Convert HTML to Markdown with a serverless function

Jul 4, 2020 · 982 words · 5 minute read

Outlined below is the setup for a AWS lambda function which combines fetching the HTML for a URL, stripping it back to just the essential article content, and then converting it to Markdown. To deploy it you’ll need an AWS account, and to have the serverless framework installed.

Step 1 - Download the full HTML for the URL

First get the full html of the url getting converted.

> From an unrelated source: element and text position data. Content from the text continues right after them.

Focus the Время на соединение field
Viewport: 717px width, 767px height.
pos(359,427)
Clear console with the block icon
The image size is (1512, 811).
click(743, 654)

As this is running in a lambda function I decided to try out an ultra-lightweight node http client called phin (which is 95% smaller than my usual favourite Axios):

const phin = require('phin')
const fetchPageHtml  async fetchUrl => {
  const response = await phin(fetchUrl)
  return response.body;
};

Step 2 - Convert to readable HTML

Converting to readable HTML is a feature originally offered by Instapaper (going back to 2008) as part of the core experience of a “read it later” service, but is now built into most browsers. Before converting to markdown its a good idea to strip out the unnecessary parts of the HTML (adverts, menus, images, etc), and just display the text of the main article in a clean and less distracting way.

This process won’t work for every web page - it is designed for blog posts, news articles etc which have a clear “body content” section which can be the focus of the output.

Mozilla have open sourced their code for doing this in a Readability library, which can be reused here:

const readability = require("readability");
const JSDOM = require("jsdom").JSDOM;

const extractMainContent = (pageHtml, url) => {
  const doc = new JSDOM(pageHtml, {
    url,
  });
  const reader = new Readability(doc.window.document);
  const article = reader.parse();
  return article.content;
};

This returns the HTML for just the article in a more readable form.

Step 3 - Convert readable HTML to markdown

There is a CLI tool called pandoc which converts HTML to markdown. The elevator pitch for pandoc is:

If you need to convert files from one markup format into another, pandoc is your swiss-army knife.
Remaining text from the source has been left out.